[SUPPLIED INFORMATION — start]

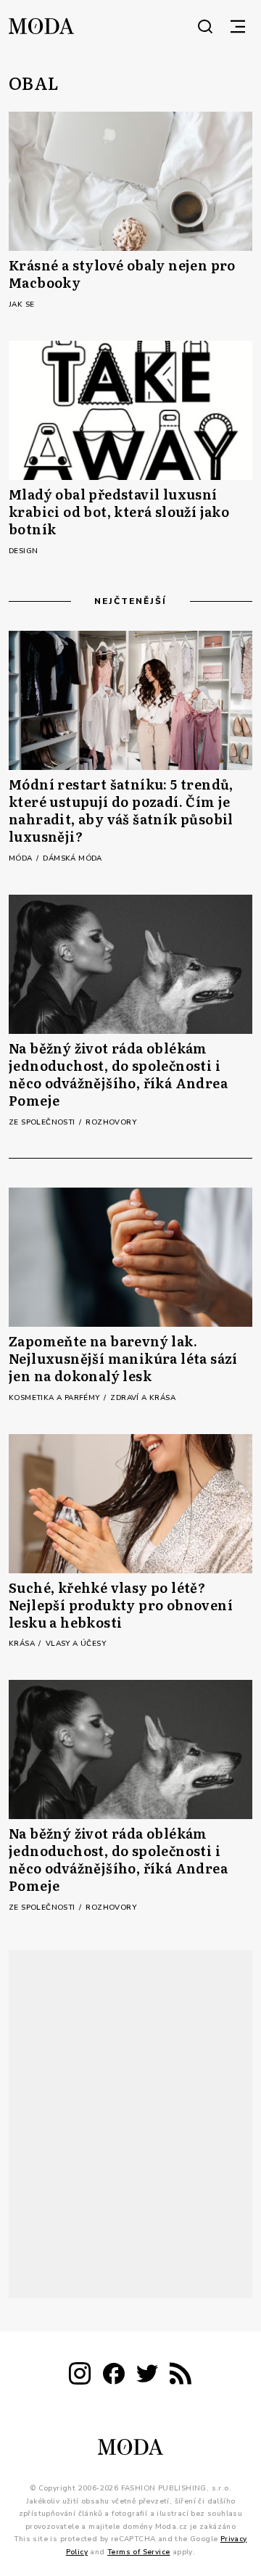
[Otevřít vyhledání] (205, 26)
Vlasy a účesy (76, 1644)
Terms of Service (138, 2551)
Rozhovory (111, 1122)
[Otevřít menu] (237, 26)
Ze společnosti (43, 1122)
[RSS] (180, 2376)
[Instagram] (80, 2376)
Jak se (21, 304)
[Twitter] (147, 2376)
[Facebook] (114, 2376)
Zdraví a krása (142, 1398)
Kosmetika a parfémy (55, 1398)
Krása (23, 1644)
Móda (22, 858)
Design (23, 551)
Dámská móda (72, 858)
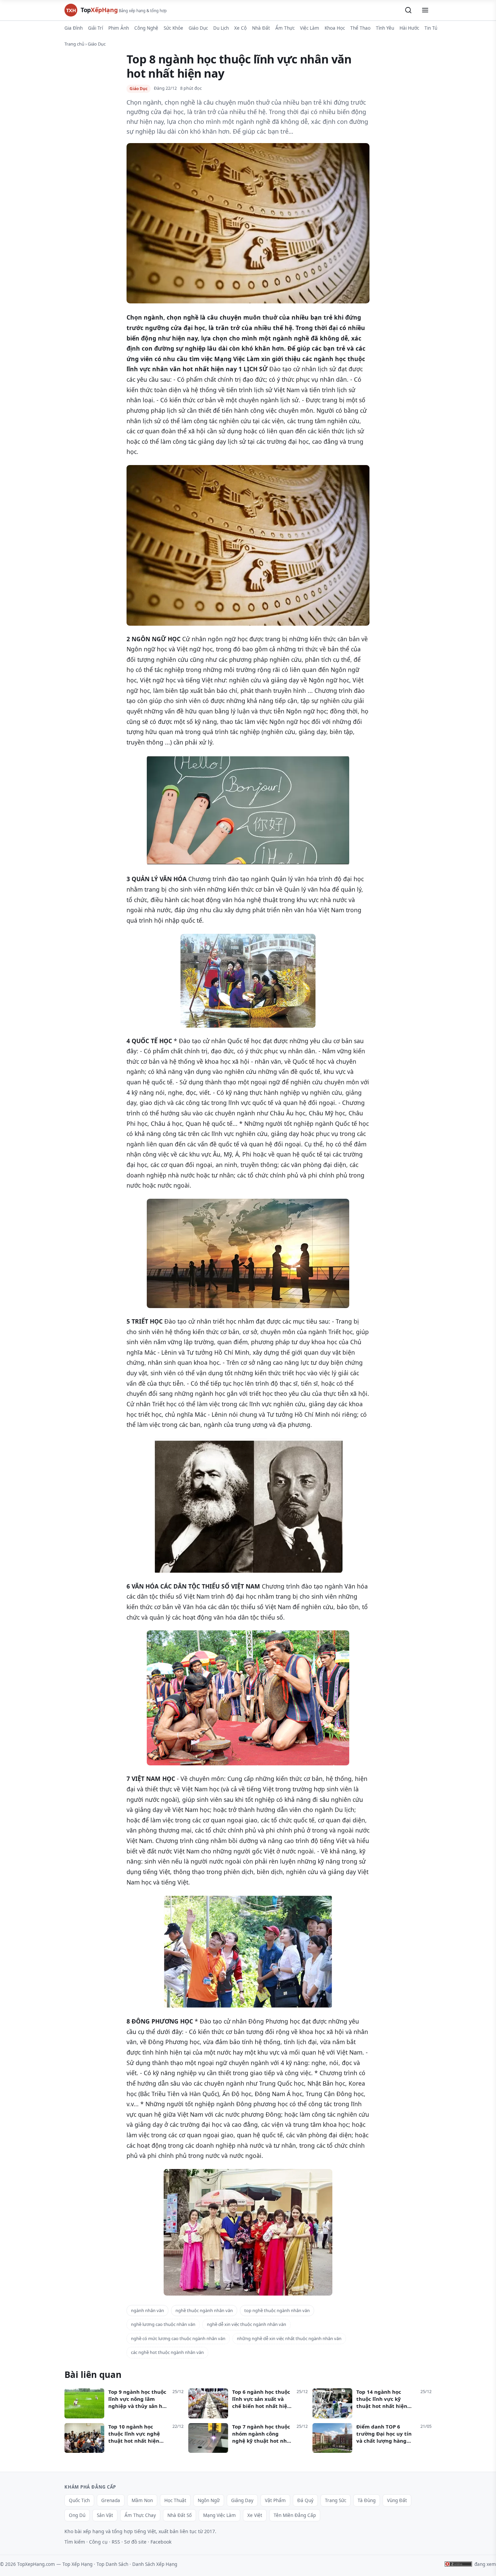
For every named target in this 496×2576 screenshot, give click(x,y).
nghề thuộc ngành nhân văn (204, 2310)
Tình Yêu (385, 28)
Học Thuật (175, 2500)
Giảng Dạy (242, 2500)
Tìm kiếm (74, 2542)
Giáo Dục (198, 28)
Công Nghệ (146, 28)
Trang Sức (335, 2500)
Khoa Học (335, 28)
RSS (116, 2542)
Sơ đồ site (135, 2542)
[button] (408, 10)
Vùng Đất (397, 2500)
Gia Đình (73, 28)
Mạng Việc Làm (219, 2515)
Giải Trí (95, 28)
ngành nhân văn (147, 2310)
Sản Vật (105, 2515)
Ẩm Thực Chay (140, 2515)
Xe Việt (254, 2515)
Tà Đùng (367, 2500)
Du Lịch (221, 28)
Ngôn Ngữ (209, 2500)
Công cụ (98, 2542)
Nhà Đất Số (179, 2515)
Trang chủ (74, 44)
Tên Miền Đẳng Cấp (295, 2515)
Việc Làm (309, 28)
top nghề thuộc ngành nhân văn (277, 2310)
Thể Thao (360, 28)
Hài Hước (409, 28)
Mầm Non (142, 2500)
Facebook (160, 2542)
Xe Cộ (240, 28)
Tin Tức (432, 28)
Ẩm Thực (285, 28)
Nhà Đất (261, 28)
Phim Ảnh (118, 28)
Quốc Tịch (79, 2500)
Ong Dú (77, 2515)
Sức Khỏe (173, 28)
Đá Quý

[SUPPLIED INFORMATION — finish]

WORK ORDER: Only the lines above from the line containing "Tình Yêu (385, 28)" through the line containing "Gia Đình (73, 28)" should be retyped, exactly and with both ends included.

FINAL ANSWER:
Tình Yêu (385, 28)
Học Thuật (175, 2500)
Giảng Dạy (242, 2500)
Tìm kiếm (74, 2542)
Giáo Dục (198, 28)
Công Nghệ (146, 28)
Trang Sức (335, 2500)
Khoa Học (335, 28)
RSS (116, 2542)
Sơ đồ site (135, 2542)
[button] (408, 10)
Vùng Đất (397, 2500)
Gia Đình (73, 28)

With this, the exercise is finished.